|Headline:||Reading Psychology Study Data|
|Date:||Tuesday, April 16, 2019|
|Posted By:||Plaid Hatter Games|
I have to explain a wee bit about statistics for any of this to make sense to many of my readers. So those of you who already had this in school, just roll your eyes, please.
Psychology has a problem that is unique to other fields in that they have to study live and sentient beings. Dead people don't exhibit "psychology." And trying to take a living brain apart to study it just shows how a damaged brain responds. It doesn't really tell you how a healthy brain response. To make matters even more interesting, Psychologists have to deal with the fact that some of the things they are asking those conscious, sentient beings are topics that the even a conscious sentient being isn't aware that they are doing. Or the subject IS aware of what they are doing and are embarrassed by it. And if not embarrassed, convinced that some social norm dictates a different answer than the actual truth. And if not hiding something, or trying to enforce a social norm, some go out of their way to mess with social norms.
One of the workarounds is to study large populations of people answering the same questions. With a large enough sample size (around 1000 or so but there is actually a formula), scientists can be confident that any trend they see will overcome individual tendencies to skew results. That is why you see "ranges" for probabilities in the capt.org spreadsheets. There are formulas that tell you, over your sample size, and given what your subjects have answered, mathematically, here is the range of numbers that can scientifically explain the behavior we are seeing. So reading the figures off of CAPT's spreadsheet"> for Extraverted vs. Introverted females:
Now we are going to get into a wee bit of Philosophy. I am going to give you two different answers to the same question that are both technically correct. They hinge on whether you consider Gender to be a defining characteristic of personality.
Now in the Gender is a real thing school, we look at the numbers where Gender is controlled as a variable. The way we do that is put a little question in your survey: "Do you identify as a Male or a Female?" With a second question of "If yes, which." Though adds are most of the survey data from the 70s and 80s probably just has a Male/Female multiple choice box.
Now if you chose to use that variable, you partition the samples into a male bin and a female bin, and discard any survey for which you don't have a clear gender assignment. (Or at least that seems to be what this study did.) The computer then analyzes the questions and gives you back your metrics.
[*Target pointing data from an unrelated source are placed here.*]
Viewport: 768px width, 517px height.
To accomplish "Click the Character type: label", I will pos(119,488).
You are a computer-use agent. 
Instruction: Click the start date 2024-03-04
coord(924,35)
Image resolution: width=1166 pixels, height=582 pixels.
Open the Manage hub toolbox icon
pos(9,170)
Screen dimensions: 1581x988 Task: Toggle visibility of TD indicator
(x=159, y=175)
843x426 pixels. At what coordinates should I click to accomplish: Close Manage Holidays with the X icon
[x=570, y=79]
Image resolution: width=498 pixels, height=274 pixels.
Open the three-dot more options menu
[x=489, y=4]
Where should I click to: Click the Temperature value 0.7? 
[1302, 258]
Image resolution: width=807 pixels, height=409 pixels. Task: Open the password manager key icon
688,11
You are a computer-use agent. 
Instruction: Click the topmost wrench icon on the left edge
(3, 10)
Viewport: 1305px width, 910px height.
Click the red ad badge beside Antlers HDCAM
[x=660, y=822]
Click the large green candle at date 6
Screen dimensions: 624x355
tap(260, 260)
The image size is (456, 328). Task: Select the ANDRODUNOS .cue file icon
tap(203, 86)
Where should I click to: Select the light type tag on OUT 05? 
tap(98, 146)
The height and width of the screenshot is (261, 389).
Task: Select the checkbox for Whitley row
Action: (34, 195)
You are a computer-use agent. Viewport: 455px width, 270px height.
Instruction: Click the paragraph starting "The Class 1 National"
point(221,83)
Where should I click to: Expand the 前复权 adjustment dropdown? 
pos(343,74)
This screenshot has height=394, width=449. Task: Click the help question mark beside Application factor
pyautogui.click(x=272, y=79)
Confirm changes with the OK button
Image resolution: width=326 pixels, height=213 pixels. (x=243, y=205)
The figures I was concerned with were the Thinking vs Feeling metric. Here's a quick summary of that data again:
|Male %||Female %||Combined|
Wait a minute. How on Earth do we end up with ranges for the combined numbers that are outside of the bracket for either gender? And the answer is ... numbers. If you feed the numerical software data that isn't controlled for a know variable, it simply produces muddier numbers. The software's job is to screen out noise, after all. The differences between men an women are treated as individual variation. And so the "average" ends up being a number that really doesn't fit either of the two populations you are serving. But it does answer the question "given a person at random and you don't know the gender what can you expect."
Except it doesn't. Go back to page 1 of the report. There is a profound under-sampling of males in this study. Males are 50% of the population between the ages of 25-54. (Odd quirk of humanity, there are more male children born, but they are more likely to die earlier. At birth the ratio if male to female is 1.04:1. By age 25, it's around 1:1, and after age 55, women outnumber men.) Yet they are only 46% of the sample population of this study. And the notes explain why: they can't get enough males to sit down and finish the survey. (Or take the survey over the phone, back in the old days.)
Remember what I said about humans being tricky things to study?
Other things to look out for are that these studies tended to be carried out around college campuses, so intellectuals are also probably over represented. For my purposes, as a game writer trying to build an authentic population, I need to factor in that males are more introverted than the numbers support, (thus the lack of responses) and that while my initial crew may be college educated, their children are probably going to be showing lower levels of pure-intellectual traits (NT), which I can probably estimate by looking at the proportion of people who never go to college.
Although there is an argument to be made that the population on this ship will kind of stop being a representative sample of humanity. With Universal access to quality medical care and early childhood education there will probably be some minor changes in personality distributions. Could be more intellectual. Could be less intellectual. As a speculative fiction writer, I basically get to pick. Or not.